§ **Directions for this task**: Reproduce the listing word for word, from its first line through the line containing "click(x=706, y=52)", with both of those lines included.

§ **Material**:
···

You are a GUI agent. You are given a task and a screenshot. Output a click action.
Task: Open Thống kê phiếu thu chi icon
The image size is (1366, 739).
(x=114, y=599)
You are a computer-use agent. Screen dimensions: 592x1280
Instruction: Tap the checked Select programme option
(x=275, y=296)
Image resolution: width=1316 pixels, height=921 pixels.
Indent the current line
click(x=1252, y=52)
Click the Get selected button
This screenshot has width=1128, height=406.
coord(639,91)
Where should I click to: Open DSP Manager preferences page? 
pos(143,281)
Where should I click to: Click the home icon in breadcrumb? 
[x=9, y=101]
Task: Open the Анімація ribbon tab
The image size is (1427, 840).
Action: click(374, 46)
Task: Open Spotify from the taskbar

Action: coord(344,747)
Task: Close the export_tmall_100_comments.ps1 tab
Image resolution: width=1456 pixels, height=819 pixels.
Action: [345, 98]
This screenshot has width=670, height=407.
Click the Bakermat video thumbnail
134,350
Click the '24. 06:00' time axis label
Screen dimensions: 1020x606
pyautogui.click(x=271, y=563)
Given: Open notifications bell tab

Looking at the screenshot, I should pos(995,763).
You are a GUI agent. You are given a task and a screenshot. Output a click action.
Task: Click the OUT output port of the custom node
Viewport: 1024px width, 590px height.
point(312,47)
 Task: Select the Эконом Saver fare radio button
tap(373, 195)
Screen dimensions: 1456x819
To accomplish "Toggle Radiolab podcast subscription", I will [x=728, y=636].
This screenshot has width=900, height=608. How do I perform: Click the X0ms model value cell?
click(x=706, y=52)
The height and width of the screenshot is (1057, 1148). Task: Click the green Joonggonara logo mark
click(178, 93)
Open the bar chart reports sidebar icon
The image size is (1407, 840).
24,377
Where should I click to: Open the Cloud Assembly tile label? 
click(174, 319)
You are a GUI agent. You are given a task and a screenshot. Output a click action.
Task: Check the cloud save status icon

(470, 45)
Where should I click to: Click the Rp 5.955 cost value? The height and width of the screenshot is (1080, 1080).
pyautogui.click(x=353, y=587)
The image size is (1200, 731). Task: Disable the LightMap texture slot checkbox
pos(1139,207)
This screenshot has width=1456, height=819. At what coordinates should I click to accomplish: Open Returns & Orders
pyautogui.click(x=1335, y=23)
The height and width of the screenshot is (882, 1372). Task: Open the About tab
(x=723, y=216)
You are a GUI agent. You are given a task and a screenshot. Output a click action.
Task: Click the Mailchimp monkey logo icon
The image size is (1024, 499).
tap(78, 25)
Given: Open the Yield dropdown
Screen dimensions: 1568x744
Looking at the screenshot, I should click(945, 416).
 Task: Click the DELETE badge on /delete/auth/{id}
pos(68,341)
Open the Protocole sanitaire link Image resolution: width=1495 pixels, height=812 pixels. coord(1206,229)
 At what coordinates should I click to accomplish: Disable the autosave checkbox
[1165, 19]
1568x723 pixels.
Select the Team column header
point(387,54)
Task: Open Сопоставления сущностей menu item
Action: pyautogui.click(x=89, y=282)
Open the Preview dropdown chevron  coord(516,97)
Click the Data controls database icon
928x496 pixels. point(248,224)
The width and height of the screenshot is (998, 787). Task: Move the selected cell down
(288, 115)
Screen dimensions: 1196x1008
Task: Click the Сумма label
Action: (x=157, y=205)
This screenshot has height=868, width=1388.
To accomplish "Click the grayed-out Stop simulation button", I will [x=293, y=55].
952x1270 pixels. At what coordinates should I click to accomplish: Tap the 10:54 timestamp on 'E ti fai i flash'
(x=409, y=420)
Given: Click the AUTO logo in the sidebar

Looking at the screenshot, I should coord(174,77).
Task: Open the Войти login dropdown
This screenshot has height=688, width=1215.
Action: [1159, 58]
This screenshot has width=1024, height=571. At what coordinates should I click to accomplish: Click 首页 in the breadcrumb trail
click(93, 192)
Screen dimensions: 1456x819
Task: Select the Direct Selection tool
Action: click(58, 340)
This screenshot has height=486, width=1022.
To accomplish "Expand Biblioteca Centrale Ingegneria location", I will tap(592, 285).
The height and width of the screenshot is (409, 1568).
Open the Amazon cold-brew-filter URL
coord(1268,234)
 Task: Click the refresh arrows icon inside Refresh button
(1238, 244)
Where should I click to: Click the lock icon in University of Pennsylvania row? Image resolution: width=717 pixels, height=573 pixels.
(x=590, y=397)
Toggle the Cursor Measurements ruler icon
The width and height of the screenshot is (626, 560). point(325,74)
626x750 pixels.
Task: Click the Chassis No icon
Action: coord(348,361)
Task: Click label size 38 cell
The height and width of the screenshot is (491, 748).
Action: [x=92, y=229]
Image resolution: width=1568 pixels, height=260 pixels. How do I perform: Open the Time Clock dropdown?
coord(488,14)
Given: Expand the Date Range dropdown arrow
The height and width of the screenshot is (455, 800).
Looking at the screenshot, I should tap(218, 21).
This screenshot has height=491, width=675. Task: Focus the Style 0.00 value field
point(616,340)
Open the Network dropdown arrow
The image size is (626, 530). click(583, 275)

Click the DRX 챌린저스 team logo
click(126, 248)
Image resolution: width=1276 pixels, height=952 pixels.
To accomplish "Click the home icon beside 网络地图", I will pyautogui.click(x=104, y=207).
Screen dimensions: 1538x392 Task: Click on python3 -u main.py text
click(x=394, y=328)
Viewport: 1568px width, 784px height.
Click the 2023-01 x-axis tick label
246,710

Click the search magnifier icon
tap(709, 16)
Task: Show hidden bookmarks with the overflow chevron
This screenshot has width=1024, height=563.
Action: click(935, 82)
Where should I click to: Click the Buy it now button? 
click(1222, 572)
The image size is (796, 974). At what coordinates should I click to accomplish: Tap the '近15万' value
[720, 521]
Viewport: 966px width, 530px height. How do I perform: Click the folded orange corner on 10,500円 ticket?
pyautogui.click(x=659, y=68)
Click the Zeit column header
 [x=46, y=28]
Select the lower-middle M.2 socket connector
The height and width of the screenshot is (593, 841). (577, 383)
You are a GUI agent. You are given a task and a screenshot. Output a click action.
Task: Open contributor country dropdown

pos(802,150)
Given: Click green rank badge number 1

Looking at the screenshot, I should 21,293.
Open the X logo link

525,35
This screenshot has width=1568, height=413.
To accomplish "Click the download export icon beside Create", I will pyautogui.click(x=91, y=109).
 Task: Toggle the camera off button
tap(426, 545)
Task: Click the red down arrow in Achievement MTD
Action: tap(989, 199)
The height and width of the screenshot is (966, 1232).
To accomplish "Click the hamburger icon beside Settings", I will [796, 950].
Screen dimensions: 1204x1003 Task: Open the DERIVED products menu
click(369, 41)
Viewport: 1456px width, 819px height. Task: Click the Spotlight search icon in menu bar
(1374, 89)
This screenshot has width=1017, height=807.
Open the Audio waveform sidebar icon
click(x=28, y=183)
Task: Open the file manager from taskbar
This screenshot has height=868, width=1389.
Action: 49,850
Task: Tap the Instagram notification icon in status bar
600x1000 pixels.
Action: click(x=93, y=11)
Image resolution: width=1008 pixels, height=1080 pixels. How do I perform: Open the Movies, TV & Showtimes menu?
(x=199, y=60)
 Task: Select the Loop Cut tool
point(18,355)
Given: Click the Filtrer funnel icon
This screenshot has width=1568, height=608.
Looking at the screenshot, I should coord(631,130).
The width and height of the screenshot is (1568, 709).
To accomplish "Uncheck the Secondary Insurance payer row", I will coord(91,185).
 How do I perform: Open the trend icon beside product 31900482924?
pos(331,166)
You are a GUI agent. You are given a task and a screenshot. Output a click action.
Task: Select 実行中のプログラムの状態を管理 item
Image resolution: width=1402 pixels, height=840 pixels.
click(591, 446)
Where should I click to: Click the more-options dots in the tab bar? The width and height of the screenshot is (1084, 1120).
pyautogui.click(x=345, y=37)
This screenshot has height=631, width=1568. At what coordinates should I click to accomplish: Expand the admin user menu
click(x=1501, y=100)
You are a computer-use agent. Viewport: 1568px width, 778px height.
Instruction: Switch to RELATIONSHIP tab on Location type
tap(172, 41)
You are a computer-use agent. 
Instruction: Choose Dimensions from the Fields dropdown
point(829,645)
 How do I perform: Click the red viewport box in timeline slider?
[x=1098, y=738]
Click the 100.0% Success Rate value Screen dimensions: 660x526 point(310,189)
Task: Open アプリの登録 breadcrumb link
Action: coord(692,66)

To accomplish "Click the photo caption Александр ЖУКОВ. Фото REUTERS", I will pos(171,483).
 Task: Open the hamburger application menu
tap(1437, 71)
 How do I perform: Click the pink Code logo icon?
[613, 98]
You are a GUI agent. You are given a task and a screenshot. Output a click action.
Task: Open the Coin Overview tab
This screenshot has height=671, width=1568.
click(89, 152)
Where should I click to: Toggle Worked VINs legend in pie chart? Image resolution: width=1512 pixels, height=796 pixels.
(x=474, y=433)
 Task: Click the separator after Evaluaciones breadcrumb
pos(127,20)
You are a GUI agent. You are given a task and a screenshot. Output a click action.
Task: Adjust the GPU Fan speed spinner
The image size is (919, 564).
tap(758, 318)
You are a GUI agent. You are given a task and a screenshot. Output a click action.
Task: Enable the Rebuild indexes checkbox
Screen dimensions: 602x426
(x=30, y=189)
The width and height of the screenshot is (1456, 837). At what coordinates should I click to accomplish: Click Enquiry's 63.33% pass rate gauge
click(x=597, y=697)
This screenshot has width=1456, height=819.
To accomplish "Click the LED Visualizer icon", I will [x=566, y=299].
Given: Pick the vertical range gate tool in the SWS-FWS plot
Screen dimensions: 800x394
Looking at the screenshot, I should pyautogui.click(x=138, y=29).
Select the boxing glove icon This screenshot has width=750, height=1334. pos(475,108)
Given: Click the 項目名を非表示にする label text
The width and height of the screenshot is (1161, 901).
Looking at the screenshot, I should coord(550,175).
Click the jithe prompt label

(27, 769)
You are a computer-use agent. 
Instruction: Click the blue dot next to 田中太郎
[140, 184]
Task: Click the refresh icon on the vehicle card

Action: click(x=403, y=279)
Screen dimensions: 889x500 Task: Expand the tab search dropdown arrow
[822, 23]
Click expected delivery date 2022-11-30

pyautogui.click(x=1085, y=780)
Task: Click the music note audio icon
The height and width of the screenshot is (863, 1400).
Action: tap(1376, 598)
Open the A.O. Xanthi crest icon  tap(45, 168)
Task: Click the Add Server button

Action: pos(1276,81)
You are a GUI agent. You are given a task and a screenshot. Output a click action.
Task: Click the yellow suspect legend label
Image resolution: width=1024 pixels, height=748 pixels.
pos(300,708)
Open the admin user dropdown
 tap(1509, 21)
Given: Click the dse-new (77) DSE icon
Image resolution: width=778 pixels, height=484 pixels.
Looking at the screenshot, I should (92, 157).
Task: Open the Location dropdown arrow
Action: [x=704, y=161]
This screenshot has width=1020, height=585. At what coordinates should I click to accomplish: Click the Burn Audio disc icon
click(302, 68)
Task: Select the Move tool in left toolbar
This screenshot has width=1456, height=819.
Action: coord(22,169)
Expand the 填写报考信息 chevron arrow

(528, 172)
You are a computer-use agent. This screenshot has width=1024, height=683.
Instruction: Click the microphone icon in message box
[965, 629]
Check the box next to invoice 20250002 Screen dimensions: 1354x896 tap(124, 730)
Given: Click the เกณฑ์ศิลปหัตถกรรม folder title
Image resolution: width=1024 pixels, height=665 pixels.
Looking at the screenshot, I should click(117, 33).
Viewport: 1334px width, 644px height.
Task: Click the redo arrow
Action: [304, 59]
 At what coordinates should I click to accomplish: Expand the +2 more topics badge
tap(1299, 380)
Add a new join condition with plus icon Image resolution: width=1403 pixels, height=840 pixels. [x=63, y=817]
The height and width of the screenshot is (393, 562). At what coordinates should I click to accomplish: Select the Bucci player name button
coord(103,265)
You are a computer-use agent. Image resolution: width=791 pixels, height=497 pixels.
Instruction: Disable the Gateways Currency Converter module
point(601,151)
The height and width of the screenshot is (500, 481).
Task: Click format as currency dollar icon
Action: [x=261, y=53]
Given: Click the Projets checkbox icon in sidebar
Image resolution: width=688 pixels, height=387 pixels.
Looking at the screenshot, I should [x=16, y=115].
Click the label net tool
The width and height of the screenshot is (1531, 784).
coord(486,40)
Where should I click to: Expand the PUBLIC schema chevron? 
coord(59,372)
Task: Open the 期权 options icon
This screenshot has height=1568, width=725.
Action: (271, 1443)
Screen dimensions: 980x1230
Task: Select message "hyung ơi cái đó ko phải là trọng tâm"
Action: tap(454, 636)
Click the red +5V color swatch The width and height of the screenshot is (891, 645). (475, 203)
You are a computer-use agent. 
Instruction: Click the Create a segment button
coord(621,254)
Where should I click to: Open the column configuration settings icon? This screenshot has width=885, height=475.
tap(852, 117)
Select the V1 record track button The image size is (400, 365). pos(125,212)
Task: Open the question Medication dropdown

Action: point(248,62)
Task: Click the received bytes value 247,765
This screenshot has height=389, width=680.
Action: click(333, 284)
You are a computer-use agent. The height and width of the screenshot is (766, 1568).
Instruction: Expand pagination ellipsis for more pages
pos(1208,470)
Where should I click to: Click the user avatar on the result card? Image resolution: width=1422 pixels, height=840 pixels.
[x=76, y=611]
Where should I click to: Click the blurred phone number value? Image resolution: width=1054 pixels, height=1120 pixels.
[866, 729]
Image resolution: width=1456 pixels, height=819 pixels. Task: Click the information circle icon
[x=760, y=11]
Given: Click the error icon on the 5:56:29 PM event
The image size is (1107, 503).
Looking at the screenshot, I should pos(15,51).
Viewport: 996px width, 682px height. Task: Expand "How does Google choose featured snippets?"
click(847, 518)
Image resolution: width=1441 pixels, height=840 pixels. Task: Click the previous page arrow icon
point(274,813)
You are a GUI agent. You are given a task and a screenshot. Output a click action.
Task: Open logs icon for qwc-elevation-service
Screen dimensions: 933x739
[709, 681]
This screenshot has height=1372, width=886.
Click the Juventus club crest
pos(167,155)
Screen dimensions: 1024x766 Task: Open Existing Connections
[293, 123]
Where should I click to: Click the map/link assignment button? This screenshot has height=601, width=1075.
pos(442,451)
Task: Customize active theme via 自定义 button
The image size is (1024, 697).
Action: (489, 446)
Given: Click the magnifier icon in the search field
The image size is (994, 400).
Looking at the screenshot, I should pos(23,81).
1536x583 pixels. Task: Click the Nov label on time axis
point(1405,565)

···

§ **Exercise solution**:
You are a GUI agent. You are given a task and a screenshot. Output a click action.
Task: Open Thống kê phiếu thu chi icon
The image size is (1366, 739).
(x=114, y=599)
You are a computer-use agent. Screen dimensions: 592x1280
Instruction: Tap the checked Select programme option
(x=275, y=296)
Image resolution: width=1316 pixels, height=921 pixels.
Indent the current line
click(x=1252, y=52)
Click the Get selected button
This screenshot has width=1128, height=406.
coord(639,91)
Where should I click to: Open DSP Manager preferences page? 
pos(143,281)
Where should I click to: Click the home icon in breadcrumb? 
[x=9, y=101]
Task: Open the Анімація ribbon tab
The image size is (1427, 840).
Action: click(374, 46)
Task: Open Spotify from the taskbar

Action: coord(344,747)
Task: Close the export_tmall_100_comments.ps1 tab
Image resolution: width=1456 pixels, height=819 pixels.
Action: [345, 98]
This screenshot has width=670, height=407.
Click the Bakermat video thumbnail
134,350
Click the '24. 06:00' time axis label
Screen dimensions: 1020x606
pyautogui.click(x=271, y=563)
Given: Open notifications bell tab

Looking at the screenshot, I should pos(995,763).
You are a GUI agent. You are given a task and a screenshot. Output a click action.
Task: Click the OUT output port of the custom node
Viewport: 1024px width, 590px height.
point(312,47)
 Task: Select the Эконом Saver fare radio button
tap(373, 195)
Screen dimensions: 1456x819
To accomplish "Toggle Radiolab podcast subscription", I will [x=728, y=636].
This screenshot has width=900, height=608. How do I perform: Click the X0ms model value cell?
click(x=706, y=52)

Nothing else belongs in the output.